Prima di privatizzare Poste, “bisogna trovare un nuovo punto di equilibrio per la sostenibilità di ogni singolo business. Parola del nuovo vertice di Poste Italiane nominato dal governo Renzi. Inoltre, ha messo per iscritto il gruppo presieduto da Luisa Todini e guidato dall’ad, Francesco Caio, vanno “riscritte norme e regole che disciplinano l’attività dei recapiti” e il finanziamento da parte dello Stato. Sono queste alcune delle motivazioni che hanno indotto i vertici del gruppo controllato dallo Stato, quindi con l’assenso del governo Renzi, ad accantonare la privatizzazione del 40% di Poste messa in cantiere quando a Palazzo Chigi c’era Enrico Letta, al Tesoro Fabrizio Saccomanni e alle Poste Massimo Sarmi.

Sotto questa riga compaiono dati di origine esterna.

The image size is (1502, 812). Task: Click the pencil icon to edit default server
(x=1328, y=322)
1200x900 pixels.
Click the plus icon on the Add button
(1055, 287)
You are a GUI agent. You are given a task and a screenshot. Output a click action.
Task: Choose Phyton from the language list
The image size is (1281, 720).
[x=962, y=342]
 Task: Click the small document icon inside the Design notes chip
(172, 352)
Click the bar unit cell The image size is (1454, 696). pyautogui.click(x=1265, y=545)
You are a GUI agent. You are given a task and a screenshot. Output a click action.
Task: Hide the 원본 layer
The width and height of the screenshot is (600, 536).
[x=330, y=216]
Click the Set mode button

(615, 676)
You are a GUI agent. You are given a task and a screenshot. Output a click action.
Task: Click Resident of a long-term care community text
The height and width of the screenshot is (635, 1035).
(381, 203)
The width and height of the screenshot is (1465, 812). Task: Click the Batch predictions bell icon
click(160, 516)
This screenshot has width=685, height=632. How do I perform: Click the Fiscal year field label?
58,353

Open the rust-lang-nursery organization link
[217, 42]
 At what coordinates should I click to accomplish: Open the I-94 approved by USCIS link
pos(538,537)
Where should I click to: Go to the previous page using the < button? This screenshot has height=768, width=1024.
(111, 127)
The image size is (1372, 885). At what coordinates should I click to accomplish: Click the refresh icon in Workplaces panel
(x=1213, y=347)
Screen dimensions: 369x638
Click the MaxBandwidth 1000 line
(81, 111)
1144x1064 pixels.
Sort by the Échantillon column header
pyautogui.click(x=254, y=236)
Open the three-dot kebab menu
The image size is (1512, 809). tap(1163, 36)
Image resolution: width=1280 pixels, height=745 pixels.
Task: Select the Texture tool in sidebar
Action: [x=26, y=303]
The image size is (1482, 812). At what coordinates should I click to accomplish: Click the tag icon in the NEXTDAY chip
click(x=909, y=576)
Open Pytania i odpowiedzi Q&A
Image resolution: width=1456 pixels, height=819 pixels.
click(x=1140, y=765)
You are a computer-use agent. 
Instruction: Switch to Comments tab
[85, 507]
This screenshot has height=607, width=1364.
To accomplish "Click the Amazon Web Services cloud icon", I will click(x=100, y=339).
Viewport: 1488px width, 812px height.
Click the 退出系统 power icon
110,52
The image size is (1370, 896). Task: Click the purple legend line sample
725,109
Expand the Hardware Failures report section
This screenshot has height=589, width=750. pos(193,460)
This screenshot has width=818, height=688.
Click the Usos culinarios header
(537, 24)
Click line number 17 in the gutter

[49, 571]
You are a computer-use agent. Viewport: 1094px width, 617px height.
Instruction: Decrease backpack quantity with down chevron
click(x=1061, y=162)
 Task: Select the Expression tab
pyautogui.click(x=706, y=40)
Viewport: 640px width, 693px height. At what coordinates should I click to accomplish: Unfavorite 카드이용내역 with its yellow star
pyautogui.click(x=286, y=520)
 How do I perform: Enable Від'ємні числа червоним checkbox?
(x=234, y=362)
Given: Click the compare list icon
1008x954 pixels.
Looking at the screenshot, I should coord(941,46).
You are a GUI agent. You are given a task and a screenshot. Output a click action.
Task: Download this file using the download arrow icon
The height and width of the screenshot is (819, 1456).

LA RETROMARCIA DOPO FINCANTIERI

Quindi dopo l’Offerta pubblica di acquisto di Fincantieri al di sotto delle attese, due giorni fa è arrivata con una nota ufficiale della società capitanata da Caio la retromarcia rispetto alla tempistica prevista per la privatizzazione di Poste Italiane. I documenti di finanza pubblica del governo Renzi indicano nello 0,7% del Pil ogni anno gli introiti derivanti dalla cessione di quote di aziende del Tesoro al mercato; quindi circa 11 miliardi di euro sia per il 2014 che per il 2015 che per il 2016.

L’IMPOSTAZIONE DI CAIO

Il capo azienda di Poste ha annunciato un’inversione di rotta rispetto all’impostazione che era stata concordata dal predecessore, Sarmi, con l’esecutivo Letta. “Non si privatizza per modernizzare la società, ma l’esatto contrario”, ha scritto ieri Laura Serafini del Sole 24 Ore. “la quotazione è una grande opportunità – ha detto Caio – che va colta non solo per fare cassa ma anche per modernizzare Poste e farne il vettore della modernizzazione del Paese”.

IL NODO DEI RECAPITI

Uno dei nodi aziendali, ma soprattutto economici, da sciogliere secondo il capo azienda di Poste è quello dei recapiti, dove i costi evidentemente sono superiori ai ricavi. Le parole di Caio non lasciano spazio a dubbi: “La sostenibilità del business di Poste deve passare per la sostenibilità di ogni singolo business”. “Non è più possibile – ha aggiunto – finanziare all’infinito con i proventi del settore finanziario e delle assicurazioni il comparto dei recapiti”.

LO SBILANCIO DEL SERVIZIO UNIVERSALE

La richiesta più impellente di Caio verso l’Agcom e il ministero dello Sviluppo riguarda proprio il servizio universale: la spedizione d lettere, raccomandate, il pagamento dei bollettini ecc. Questo servizio costa a Poste “un miliardo”, ha detto il capo azienda, “ma il contributo dello Stato è solo di 340 milioni” l’anno. “In realtà Poste – ha scritto il Sole 24 Ore – ha avanzato all’authority per le comunicazioni una richiesta di 700 milioni di euro l’anno per gli ultimi 3 anni, ma il nuovo modello in via di consultazione elaborato dall’Autorità porterebbe a riconoscere un contributo ben inferiore ai 340 milioni sinora garantiti”.

GLI ALTRI DOSSIER APERTI

C’è in ballo anche la convenzione da siglare con la Cassa depositi e prestiti per i prodotti del risparmio postale. L’obiettivo di Caio è di “ridefinire il nostro rapporto con un contratto di remunerazione che rimuova il rischio di possibili conflitti di interessi”.